▶ **WORK TO BE COMPLETED**:
Render every line of the items below as a numbered list, skipping blank lines and leaving the pictures out.

▶ **DATA ROWS**:

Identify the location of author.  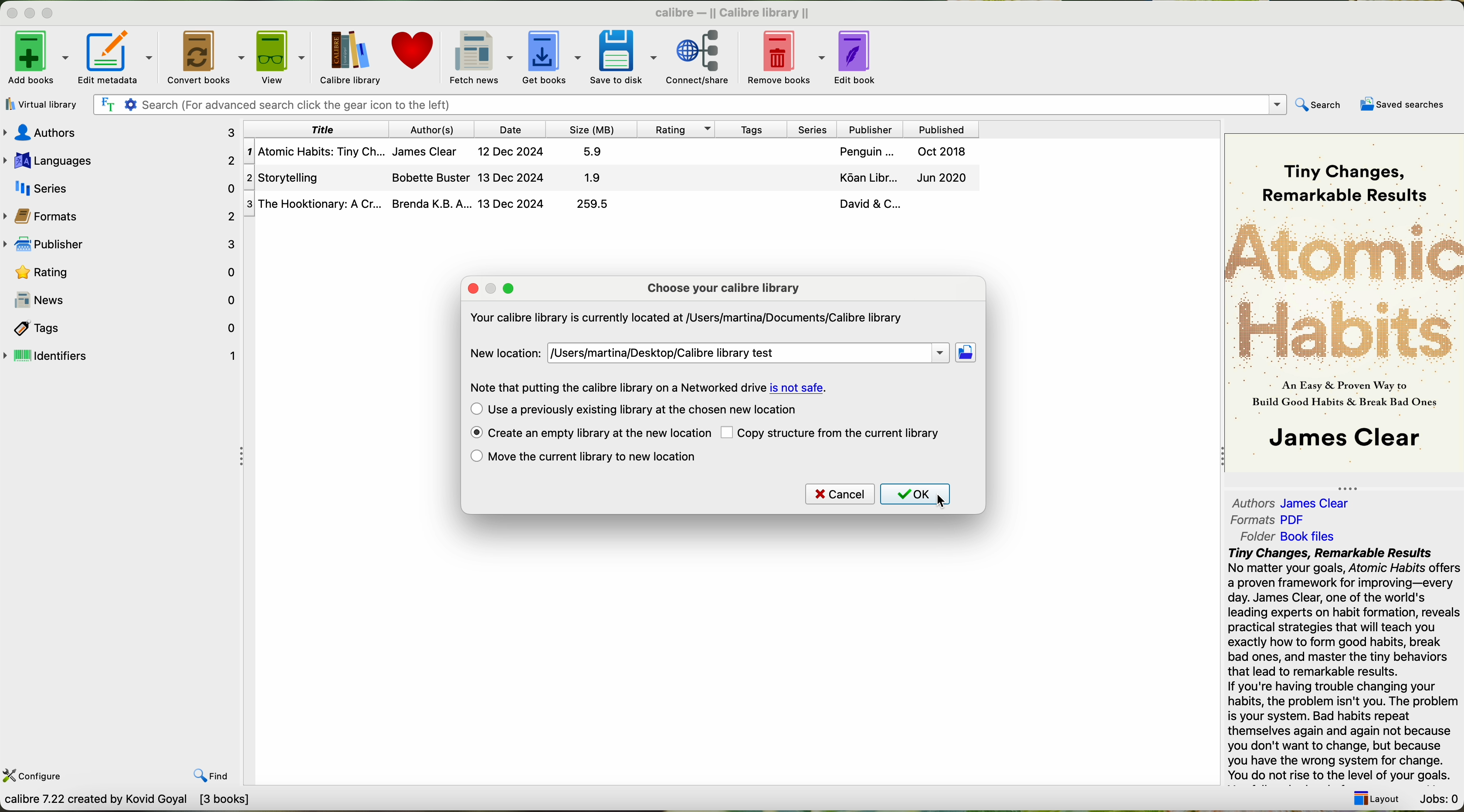
(434, 129).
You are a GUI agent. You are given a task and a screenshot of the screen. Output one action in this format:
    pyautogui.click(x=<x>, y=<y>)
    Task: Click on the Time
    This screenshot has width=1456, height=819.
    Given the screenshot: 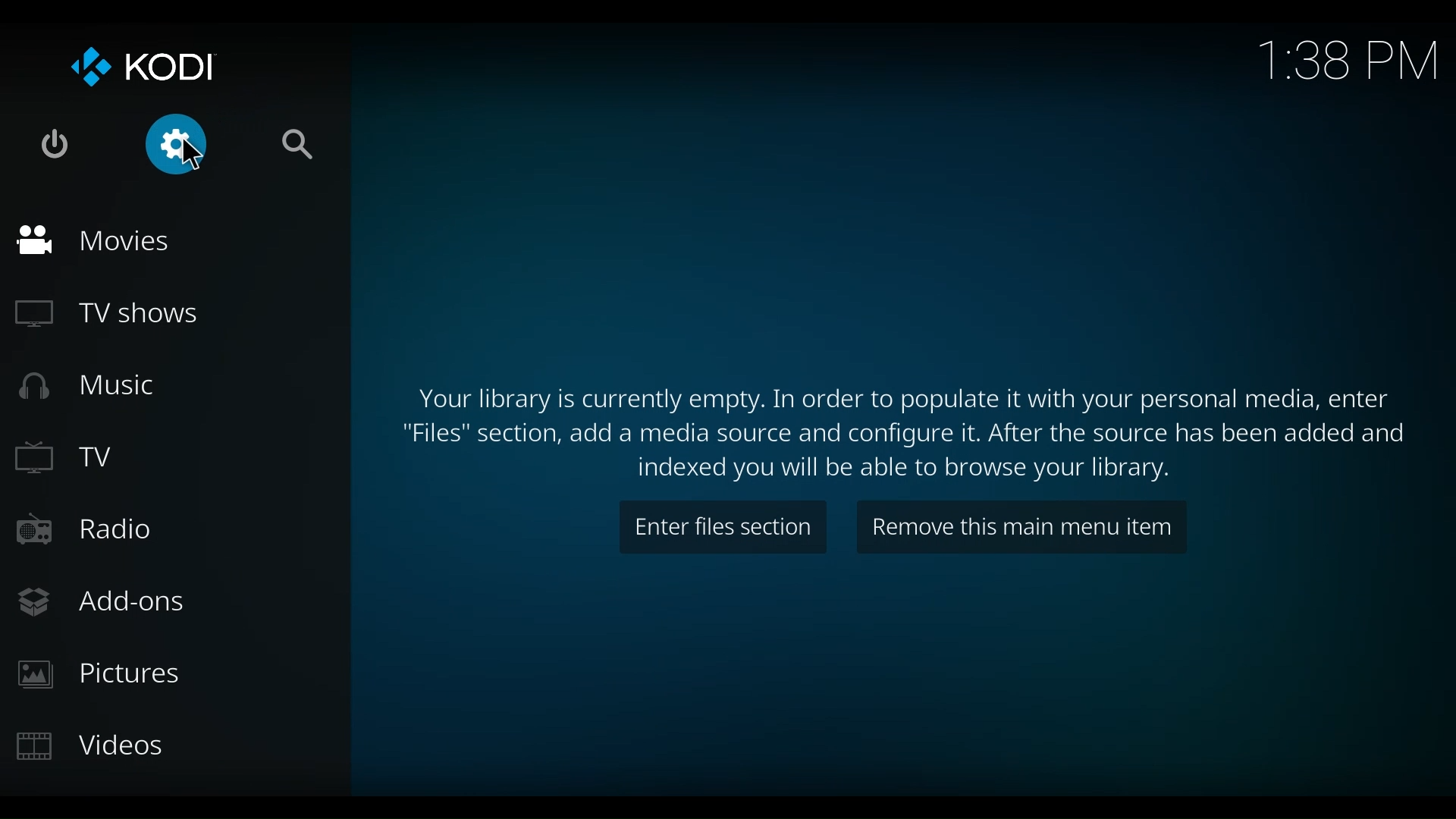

▶ **ANSWER TO THE EXERCISE**:
1. Identify the location of author.  
2. (434, 129).
3. You are a GUI agent. You are given a task and a screenshot of the screen. Output one action in this format:
4.     pyautogui.click(x=<x>, y=<y>)
5.     Task: Click on the Time
6.     This screenshot has width=1456, height=819.
7.     Given the screenshot: 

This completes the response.